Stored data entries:
:::
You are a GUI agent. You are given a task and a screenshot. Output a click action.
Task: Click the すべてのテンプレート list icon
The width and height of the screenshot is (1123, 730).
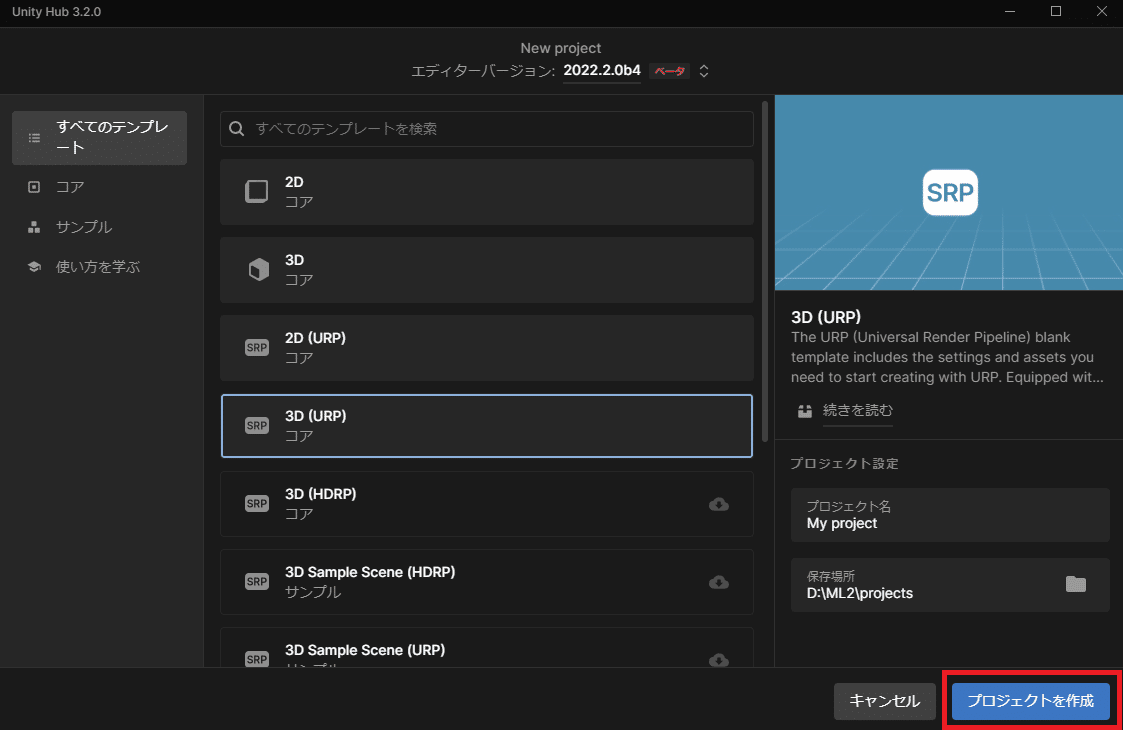coord(33,137)
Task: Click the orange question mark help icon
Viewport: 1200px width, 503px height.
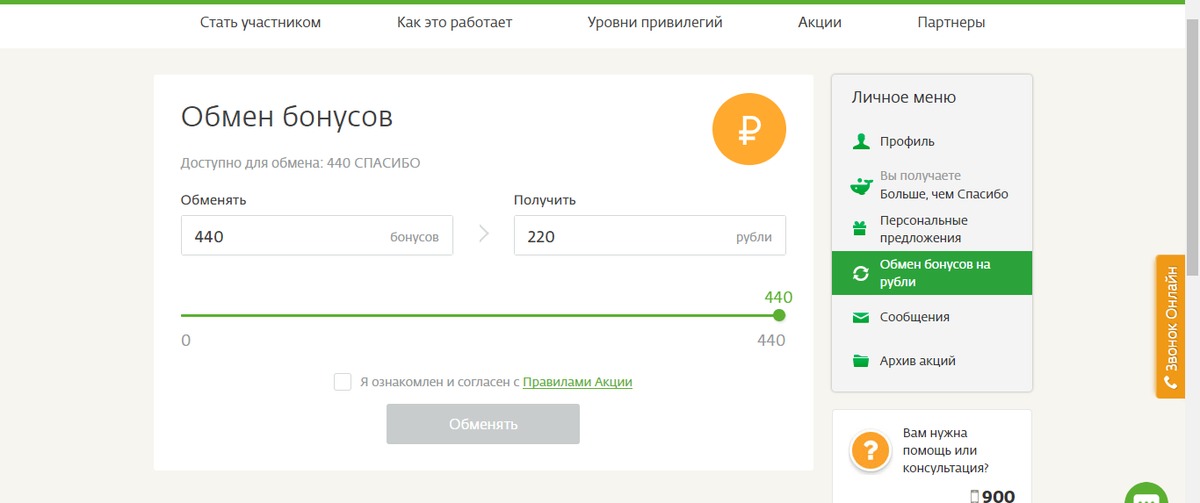Action: pyautogui.click(x=870, y=451)
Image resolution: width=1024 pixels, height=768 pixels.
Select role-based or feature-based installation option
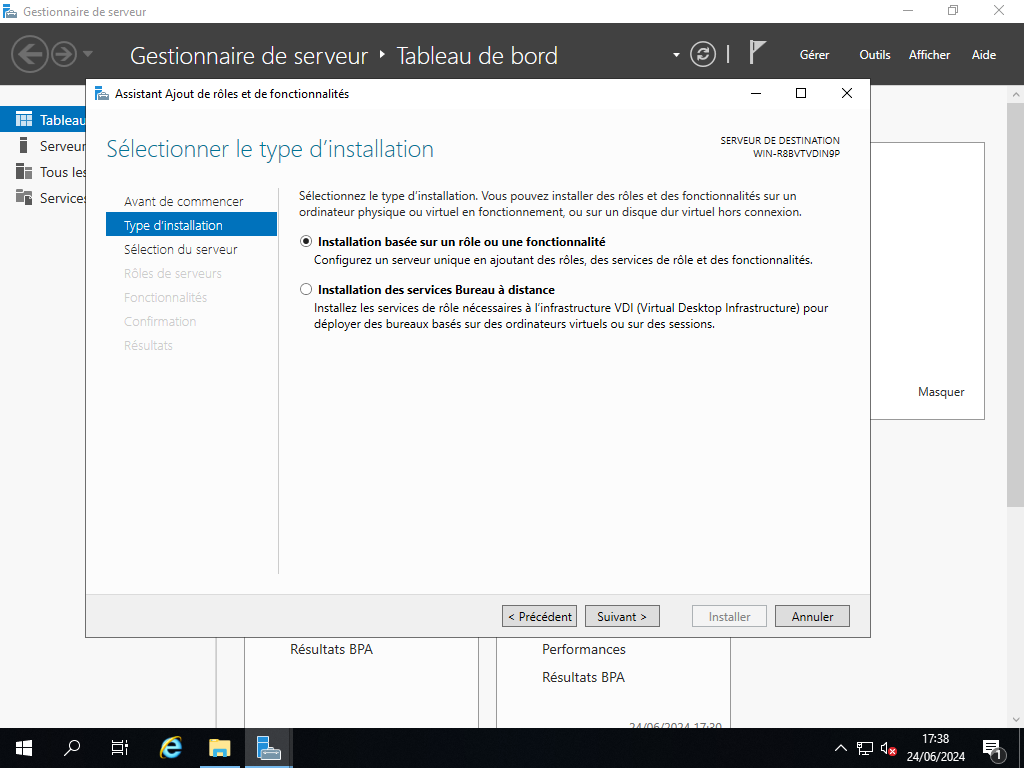[306, 242]
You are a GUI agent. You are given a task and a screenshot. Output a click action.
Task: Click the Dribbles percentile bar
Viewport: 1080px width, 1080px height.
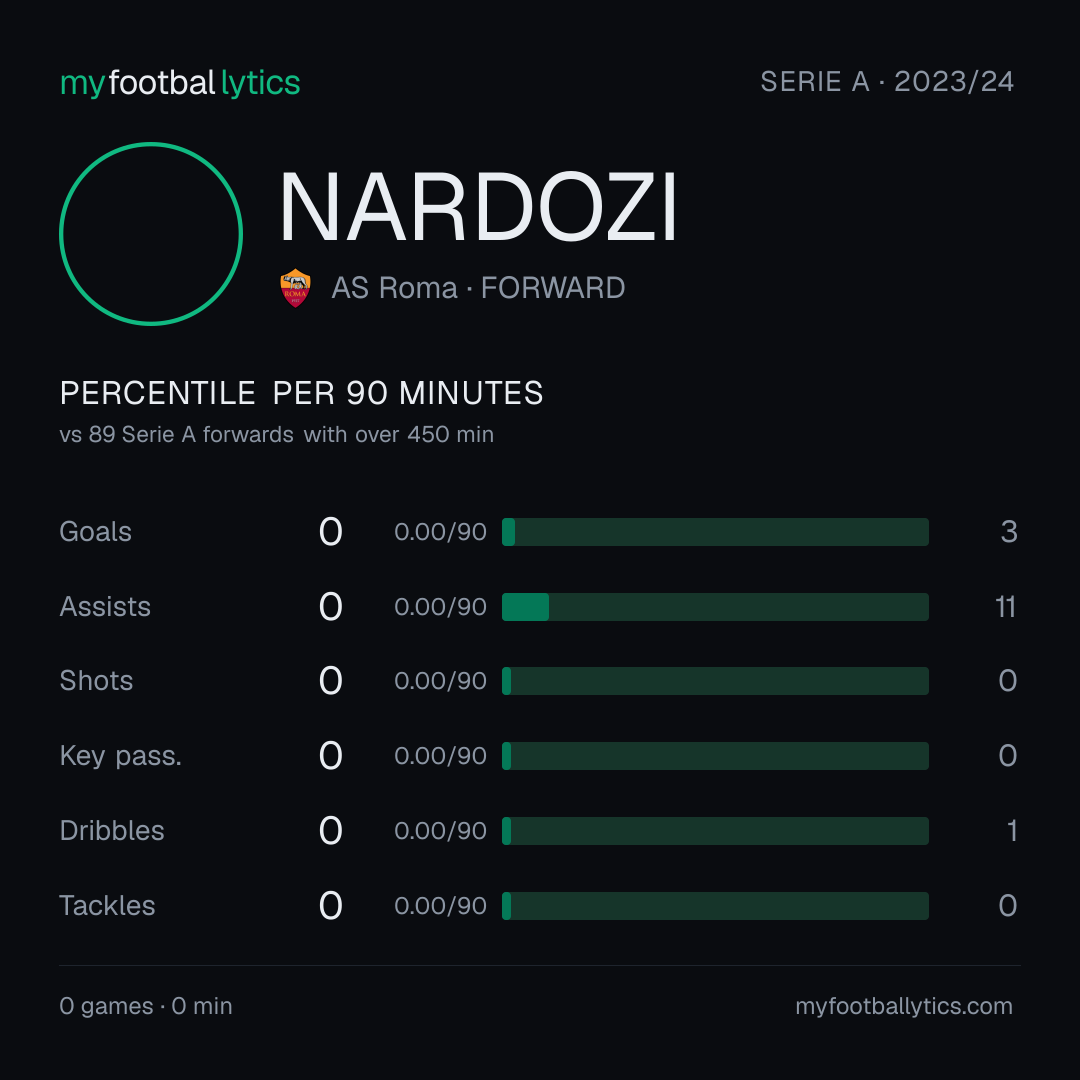tap(715, 831)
:::
Begin with the line that has "Image resolution: width=1024" and continue to the last line of the entries, printing each line exactly and nothing else; include both ends and skip the pictures.

Image resolution: width=1024 pixels, height=768 pixels.
Select role-based or feature-based installation option
[306, 242]
You are a GUI agent. You are given a task and a screenshot. Output a click action.
Task: Click the Dribbles percentile bar
Viewport: 1080px width, 1080px height.
tap(715, 831)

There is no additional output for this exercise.